In all my sites, I like to keep the most relevant information on the site in a "sitemeta" object. This is queried from Redis on each request and if that fails (which it only does if sitemeta gets updated and then it reads it from MySQL instead and saves it in redis so that next request again gets it from redis as redis is much speedier than MySQL).
So, in PHP I would simply add the call for sitemeta in a settings.php file that I always include on top of each file so that the information like home_url or site_mode (that are part of sitemeta object) is always there.

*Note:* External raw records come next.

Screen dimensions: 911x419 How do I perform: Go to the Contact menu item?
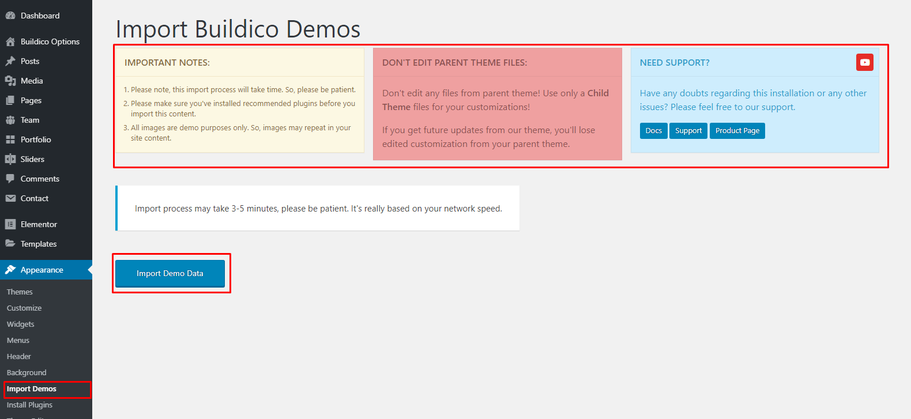point(35,198)
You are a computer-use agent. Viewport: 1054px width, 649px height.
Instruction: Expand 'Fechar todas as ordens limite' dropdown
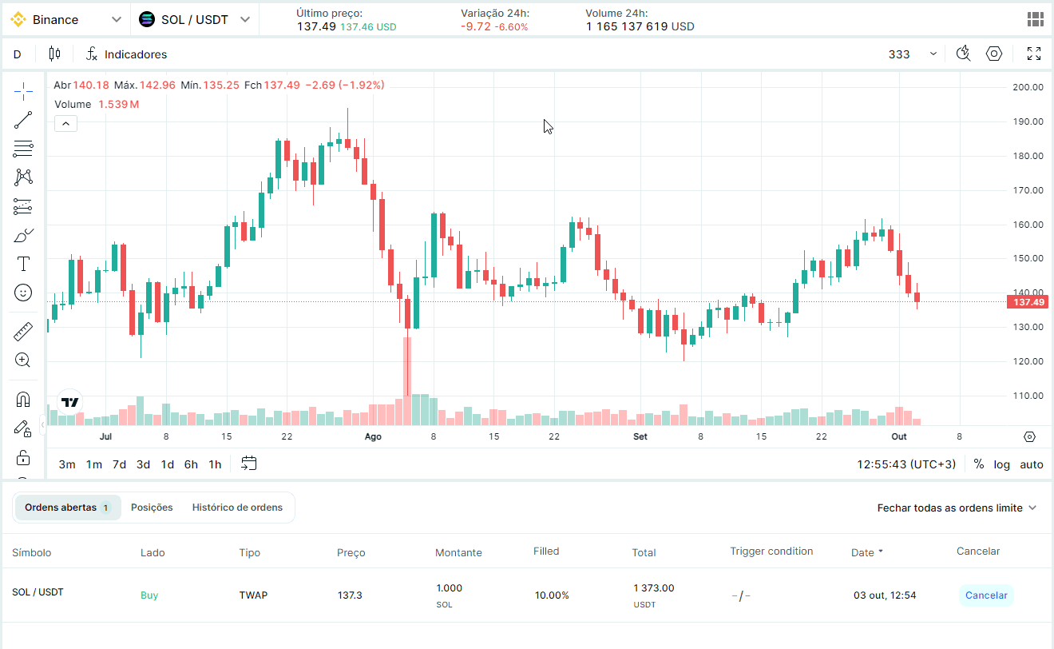click(957, 508)
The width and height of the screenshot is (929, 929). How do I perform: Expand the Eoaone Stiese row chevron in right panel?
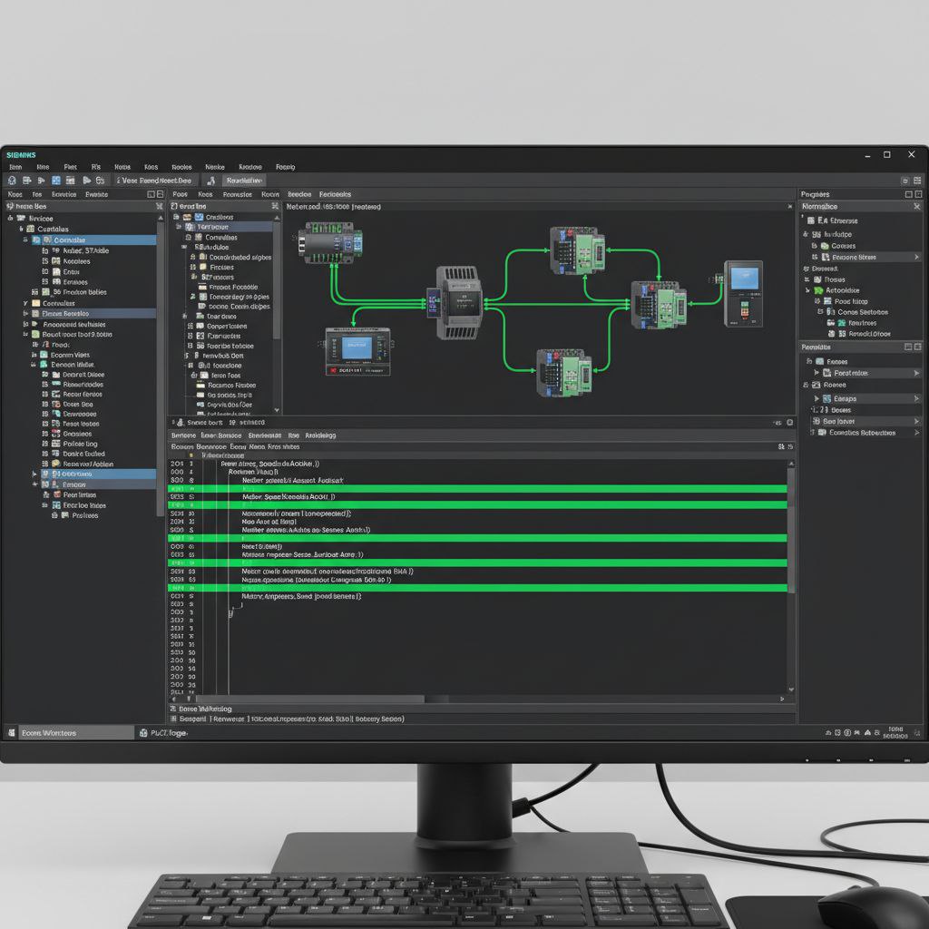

However, now in Node.js I was wondering if this is really the way to go or if there's a better way to actually have this happen as a middleware rather than making like so, at the top of every controller file (router files, really).
//in index.js
var express = require('express');
var router = express.Router();
var site = require('./../lib/sitemeta');
...
//using it for something.
var siteMeta = site.meta();
res.render('index', { title: siteMeta.title });
Or, could I even have the sitemeta instantiated in app.js so that it's queried only once (when the node app.js starts) unless it needs to be updated and if so a refresh can be provoked somehow?
Thanks.
I think the best approach is through a middleware. Wherever you store you metadata (memory, redis, etc), having a middleware will let you inject you siteMeta in all requests, with the capacity to adapt your siteMeta based on the received request (locale, etc). We usually use a lot of small, easily testable middleware functions to inject different data elements for another middleware down the pipeline to process and produce the response.
// with promises
app.use(function(req, res, next){
req.siteMeta = loadSiteMeta();
next();
});
app.get('/endpoint', function(req, res){
// wait for the promise to be fulfilled
req.siteMeta.then(function(siteMeta){
res.render('my-view', { title: siteMeta.title });
});
});
// without promises
app.use(function(req, res, next){
loadSiteMeta(function(err, siteMeta){
req.siteMeta = siteMeta;
next();
});
});
app.get('/endpoint', function(req, res) {
// siteMeta will be populated
res.render('my-view', { title: req.siteMeta.title });
});
The actual implementation of loadSiteMeta will depend on your selected storage. The benefits of using promises instead of classic callbacks here is that, if you have multiple middleware loading different data elements before reaching your final processing function, they will be performed in parallel instead of sequentially. You might want to use Promise.all() to wait for all promises you need in your final function.